Rahat Ahmed, fundador e sócio-gerente da Anchorless Bangladesh e assessor da BSIC, observou que, como os bancos que apoiam o fundo são instituições nas quais famílias ricas já confiam, isso oferece ao capital local um processo confiável para investir ao lado, de forma regular.

Estrutura e governança

A BSIC é presidida por Mashrur Arefin, diretor administrativo e CEO do City Bank e presidente da Associação de Bancos de Bangladesh. Seu conselho reúne-se com base em bancos locais—incluindo City Bank, Prime Bank, Mutual Trust Bank, Sonali Bank e Pubali Bank—além de diretores independentes.

Segundo Ahmed, o veículo tem uma estrutura em quatro camadas: uma equipe local de investimentos responsável pela captação, um comitê de investimentos de profissionais de VC, um comitê consultivo que conecta expertise global ao conselho e o conselho de diretores representando os bancos acionistas.

A BSIC já começou a preencher essas funções. Dinar Ahmed, sócio da BDC Capital, do Canadá, entrou no comitê de investimentos, enquanto Sami Ahmad, sócio-gerente da B Capital de Eduardo Saverin, entrou no conselho consultivo.

O processo de investimento visa proteger as decisões das pressões políticas que historicamente complicaram o capital próximo ao Estado em Bangladesh. Amir Khasru Mahmud Chowdhury, ministro das Finanças do país, destacou no lançamento que a BSIC não seria sujeita a interferência política.

Desafios e perspectivas

Trânsito em Dhaka / Crédito da foto: SK Hasan Ali / Shutterstock

Uma startup de Bangladesh que conseguiu atravessar a lacuna de financiamento é a Pathao, empresa de logística e de transporte por aplicativo. Ela levantou US$ 12 milhões em uma rodada de pré-Series B liderada pela firma de VC VentureSouq, com sede em Dubai.

Tammer Qaddumi, cofundador e sócio-gerente da VentureSouq, mostrou apoio amplo à iniciativa da BSIC, mas apontou dois riscos. O primeiro é a disciplina de seleção. “O que você não quer que isso seja é um direito para qualquer pessoa que queira abrir uma empresa”, disse. “As pessoas que chegam até o fundo não devem tratá-lo como uma agência governamental obrigada a lhes dar dinheiro.”

O segundo é estrutural.
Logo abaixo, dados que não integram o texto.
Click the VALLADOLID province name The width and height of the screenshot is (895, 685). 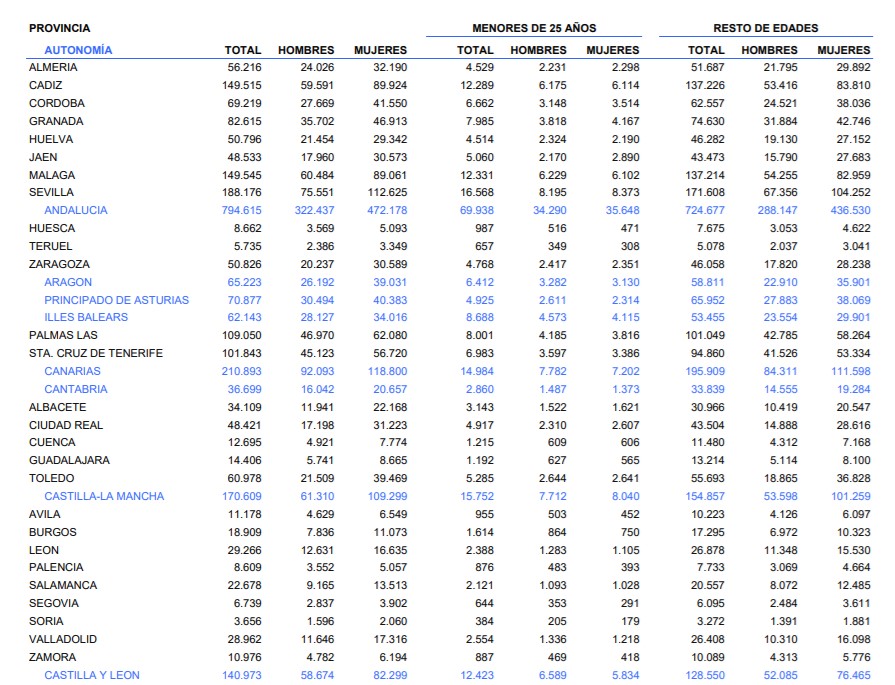click(63, 639)
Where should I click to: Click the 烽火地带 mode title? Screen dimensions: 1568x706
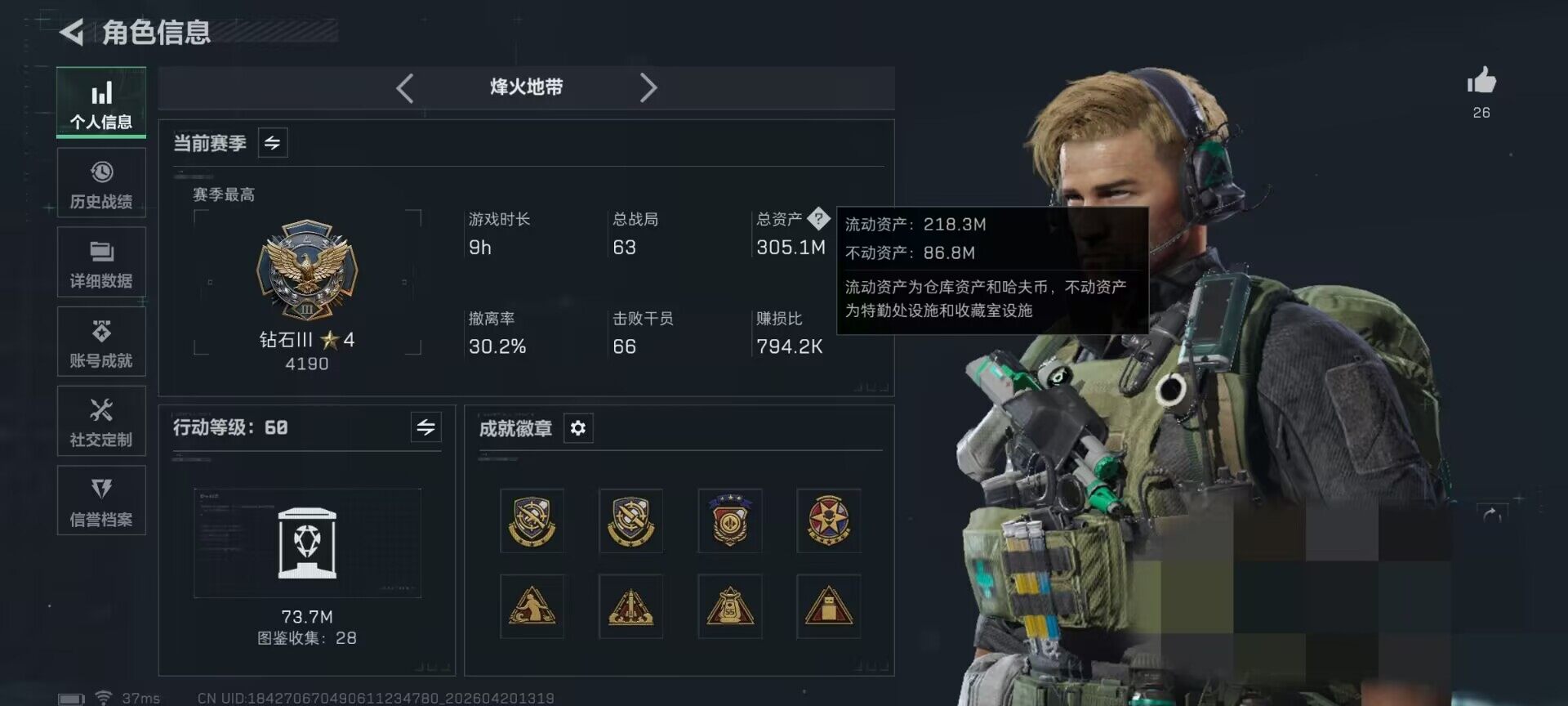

Retornos de venture exigem uma saída, e os bancos que apoiam a BSIC podem eventualmente se ver como acionistas em empresas que desestabilizam seus próprios negócios. “Na verdade, estamos tentando encontrar empresas que vão tomar participação de mercado desses stakeholders”, destacou Qaddumi. “Essa tensão vai ser algo muito, muito difícil de administrar.”

Para fundadores no país, o que a BSIC sinaliza importa tanto quanto o capital. Shahir Chowdhury, fundador da startup de edtech Shikho, que atualmente está levantando sua rodada de Series A, disse: “Acho que isso pode atuar como um catalisador para fazer muitos capitalistas de venture estrangeiros olharem para empresas da Series A. Se os 10 a 12 de nós que estão prontos para a Series A conseguirem financiamento, isso cria esse impulso.”

Perguntas frequentes

O que é BSIC e por que foi criada?

Bangladesh Startup Investment Company (BSIC) é um fundo de venture de US$ 35 milhões lançado por 39 bancos comerciais de Bangladesh para enfrentar a falta de financiamento institucional local para startups na fase de late-seed até Series A. Foi criada sob a orientação do Bangladesh Bank para consolidar a exigência de alocação de 1% do lucro líquido que bancos foram obrigados a destinar ao financiamento de startups desde 2021, o que antes deixava o capital fragmentado entre dezenas de instituições.

Quando a BSIC começará a fazer investimentos?

O fundo inaugural da BSIC, Onkur, deve fazer seus três primeiros investimentos no quarto trimestre de 2026.

Quais são os principais riscos enfrentados pela BSIC?

Segundo Tammer Qaddumi, cofundador da VentureSouq, dois riscos-chave são a disciplina de seleção—garantir que o fundo não vire um “direito” para qualquer fundador de startup—e a tensão estrutural, já que os bancos que apoiam a BSIC podem eventualmente se tornar acionistas de empresas que desestabilizam seus próprios negócios.